MIT's Guru of Low-Tech Engineering Fixes the World on $2 a Day - joshwa
http://www.popularmechanics.com/technology/upgrade/4273674.html?page=1
======
ars
Why does this make me feel like they are children who need to be helped by
their more intelligent overmasters?

Is there no way to teach them how to come up with these ideas? I don't mean
school, I mean the mindset of coming up with solutions for problems.

What is missing? Is there something special about Europe that made them pull
themself up, or is it just a matter of time?

I look at history (>500 years ago) and I see two areas of the world that
consistently created technology. China and Europe, and China always managed to
forget the ideas after a generation.

It's like that drive to improve the world just doesn't exist in some cultures.
It's not the land, american indians had the resources to do it if they wanted.
But they didn't. Almost no cultures did, except Europe.

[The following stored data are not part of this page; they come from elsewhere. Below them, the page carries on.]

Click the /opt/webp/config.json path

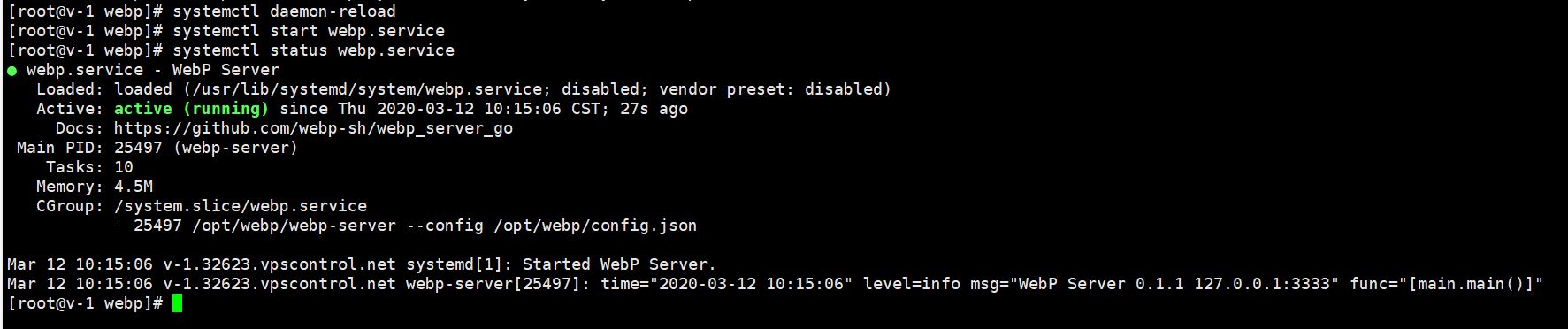pyautogui.click(x=595, y=226)
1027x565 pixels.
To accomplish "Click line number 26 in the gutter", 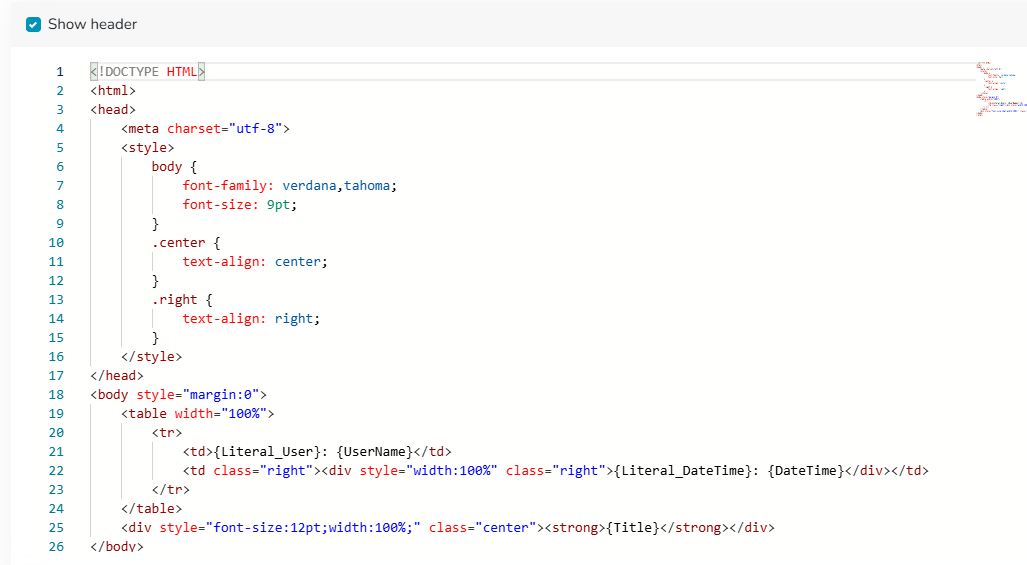I will [x=56, y=547].
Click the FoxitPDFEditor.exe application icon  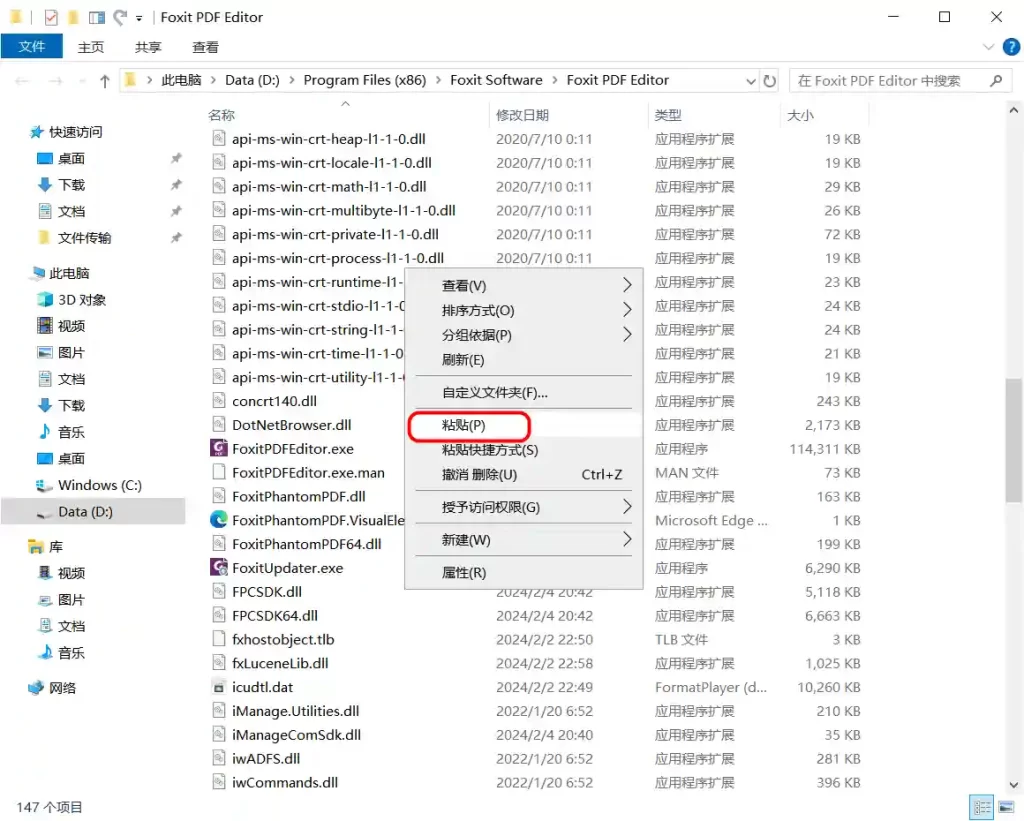[219, 449]
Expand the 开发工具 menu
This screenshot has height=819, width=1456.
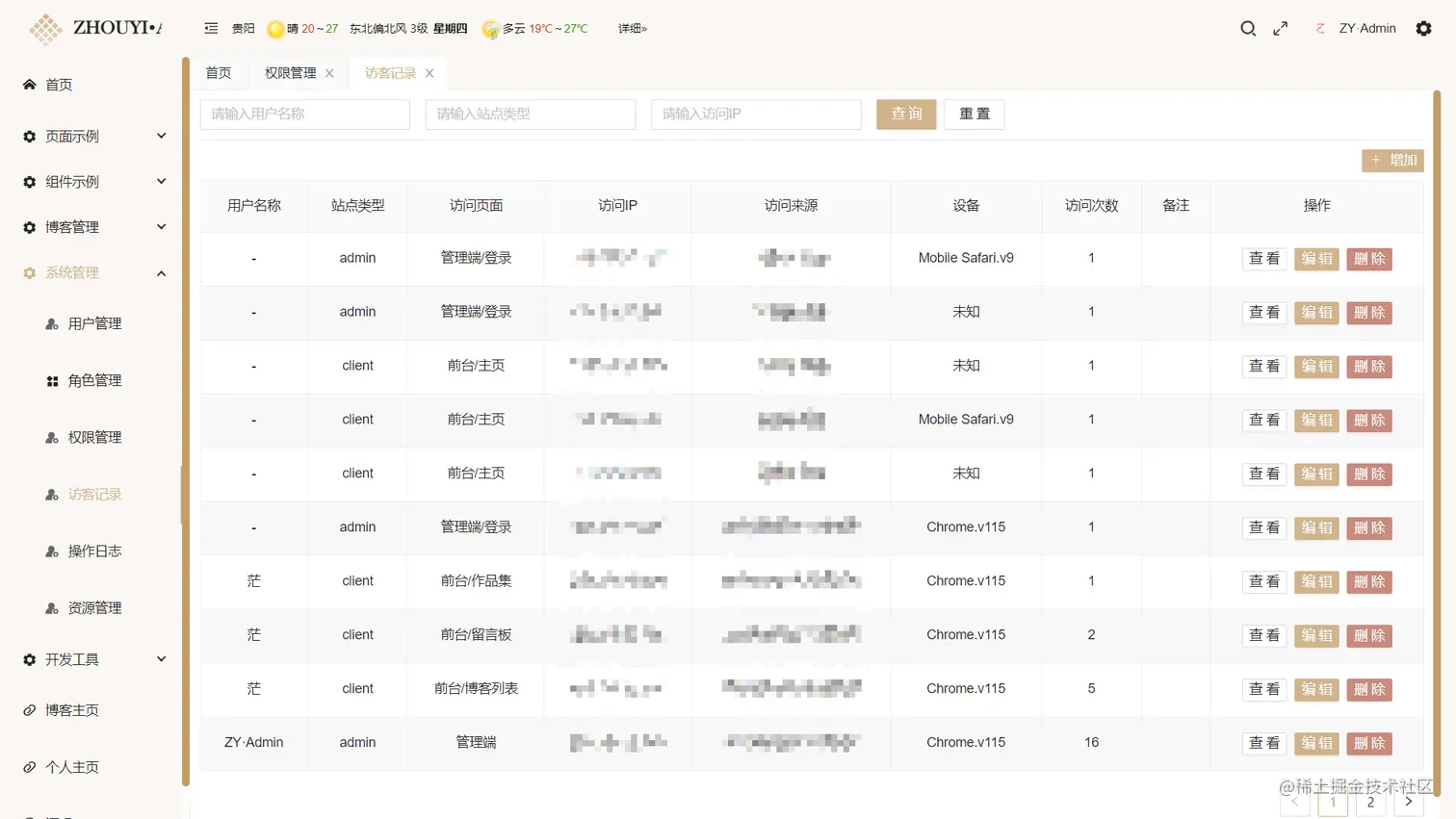pos(71,659)
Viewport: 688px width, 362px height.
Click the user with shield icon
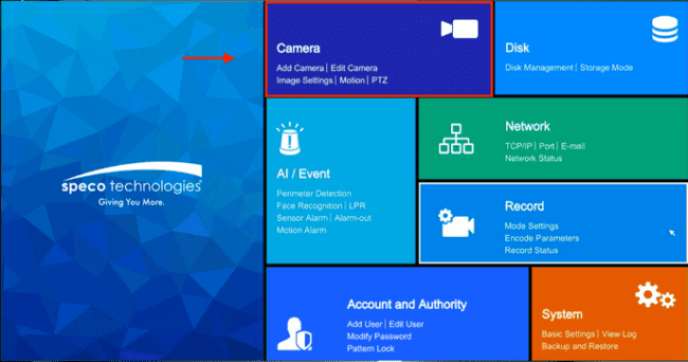click(x=295, y=333)

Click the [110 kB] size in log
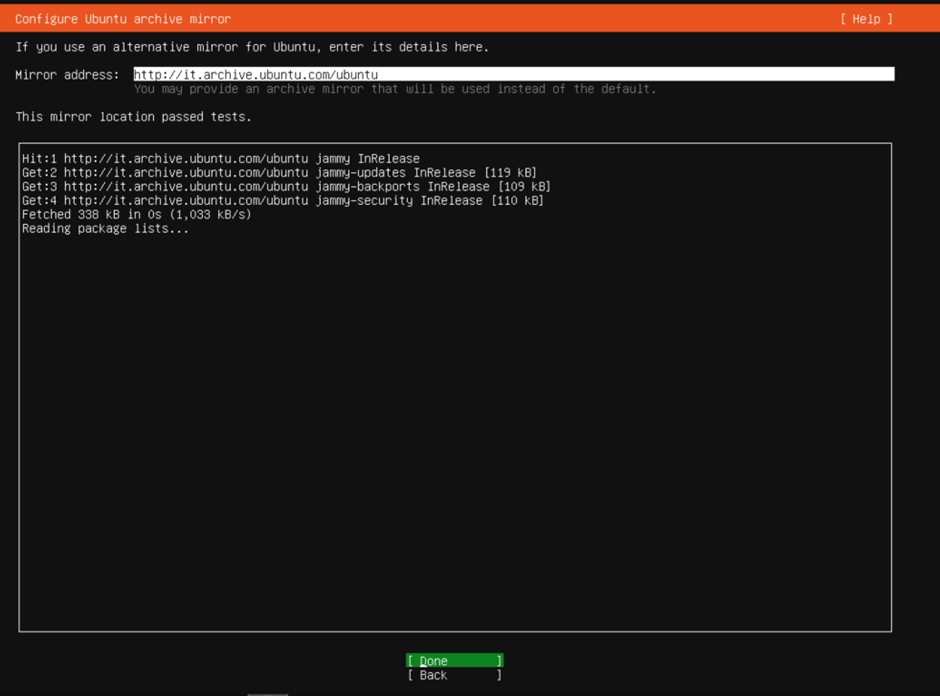click(518, 201)
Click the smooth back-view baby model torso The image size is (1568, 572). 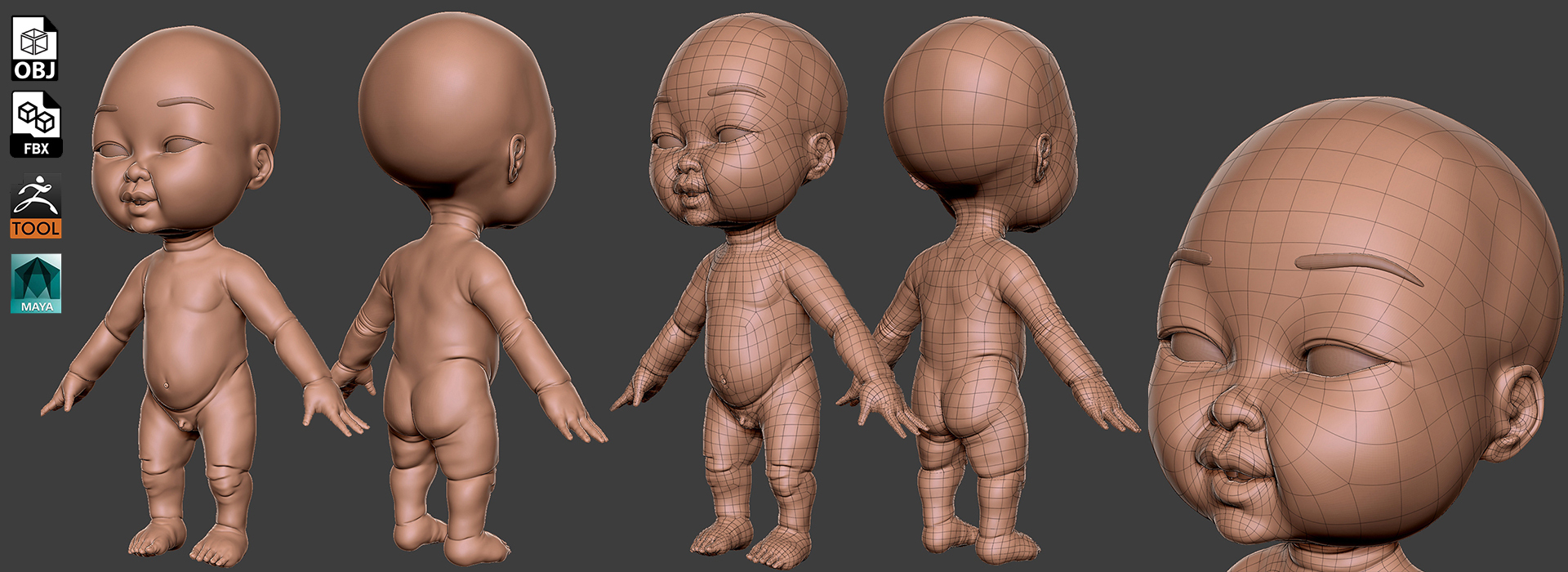[441, 311]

Now of course it spread, and most parts of the world do that, but not
everywhere. Why is that?

(If you don't understand what I mean - take that example of the ring that
shells corn. It's simple - but why didn't people who had been shelling corn
for thousands of years ever try to invent something like that? That article
doesn't say who invented, just that she found in it zambia. Do they
manufacture plastic in zambia? I know very little about them.)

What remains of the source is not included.